L’expertise montréalaise en intelligence artificielle (IA) attire des gens de partout dans le monde. C’est du moins ce qui a séduit Recursion Pharmaceuticals, de Salt Lake City, spécialisée dans la recherche médicale utilisant l’intelligence artificielle. Cette firme de l’Utah reconnaît déjà que Montréal sera un des grands pôles mondiaux du développement de l’IA, et elle ne veut pas rater l’occasion.

Jean Gagnon Collaboration spéciale

À la suite des efforts de l’agence de promotion économique Montréal International, Recursion a annoncé en juin dernier qu’elle louait de l’espace de bureau chez Mila, qui se décrit comme une communauté de plus de 500 chercheurs située au cœur de l’écosystème québécois en intelligence artificielle, et qui se spécialise en apprentissage machine (machine learning).

« La métropole québécoise nous apparaît depuis des années comme une destination inévitable dans la poursuite de nos objectifs, compte tenu de l’immense bassin de talent que l’on y retrouve », explique Heather Kirby, responsable des ressources humaines chez Recursion. La firme compte engager 12 chercheurs pour ses activités de Montréal. Elle signale que le réputé chercheur Yoshua Bengio, fondateur et directeur scientifique du Mila, agit depuis quatre ans à titre de conseiller scientifique auprès de l’entreprise.

Et c’est sans compter la culture que l’on retrouve au Québec, qui s’avère semblable à celle de l’entreprise, ajoute Mme Kirby. « L’intelligence et l’empathie de la population du Québec ressemblent en tout point à celles des gens qui travaillent pour la compagnie à Salt Lake City », dit celle qui a fait de nombreux séjours au Québec au fil des ans.

En s’installant à Montréal, Recursion Pharmaceuticals voit à long terme, explique Heather Kirby. Elle compte profiter du talent qu’offre Montréal en intelligence artificielle et en apprentissage machine pour assurer son succès dans 10 ans. « Du talent jaillira le succès », affirme-t-elle.

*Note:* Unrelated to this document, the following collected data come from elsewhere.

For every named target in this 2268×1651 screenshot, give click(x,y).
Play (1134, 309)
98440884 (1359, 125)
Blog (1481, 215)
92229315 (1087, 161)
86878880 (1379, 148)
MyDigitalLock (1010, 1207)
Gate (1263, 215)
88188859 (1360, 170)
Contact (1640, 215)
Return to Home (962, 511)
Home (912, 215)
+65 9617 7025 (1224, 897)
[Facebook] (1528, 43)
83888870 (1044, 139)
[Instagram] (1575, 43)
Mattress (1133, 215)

L’IA santé, une priorité au Québec

PHOTO FRANÇOIS ROY, LA PRESSE

Stéphanie Doyle, directrice, développement des affaires, sciences de la vie et technologies de la santé de Montréal International

La volonté de Montréal International de développer les outils d’intelligence artificielle et d’apprentissage machine ne laisse aucun doute, explique Stéphanie Doyle, directrice, développement des affaires, sciences de la vie et technologies de la santé. En janvier, accompagnée de Montreal InVivo et avec le soutien de Deloitte, Montréal International a orchestré et déposé auprès du gouvernement québécois le projet Zone IA Santé.

Deux créneaux prioritaires en vue de bien positionner le Québec à l’étranger ont été établis, soit la médecine préventive et la valorisation des mégadonnées en santé.

On compte attirer 4 milliards de dollars d’investissements privés d’ici 2022, ce qui fera du Québec l’un des cinq pôles nord-américains les plus importants du secteur des sciences de la vie d’ici 2027. D’où l’attrait que Montréal suscite pour des firmes comme Recursion Pharmaceuticals.

Une firme bien positionnée

Recursion, devenue une entreprise publique il y a quatre mois à la suite de son inscription à la Bourse NASDAQ, travaille déjà sur 48 programmes de recherche et de développement afin de découvrir de nouveaux médicaments et de nouvelles solutions médicales. Parmi ces programmes, 4 sont au stade clinique, 4 autres en préclinique, 7 en découverte avancée et, finalement, 33 proviennent de découvertes récentes.

L’intelligence artificielle et l’apprentissage machine reposent sur la collecte et l’utilisation de mégadonnées. Chez Recursion, le total d’expériences phénomiques, soit la recherche transdisciplinaire qui implique la biologie, les sciences des données et l’ingénierie, atteint 82 millions, et l’ampleur de son univers de données propriétaires est de 9 pétaoctets.

Recursion s’appuie sur son système d’opération à multiples facettes qui lui permet de générer, d’analyser de multiples situations et d’en tirer un aperçu. L’apprentissage machine lui permet de décortiquer les modèles complexes de la biologie. Ses données et ses systèmes logiciels lui assurent la capacité de poursuivre ses recherches vers la découverte de nouvelles thérapies, à une vitesse et avec une ampleur exceptionnelles.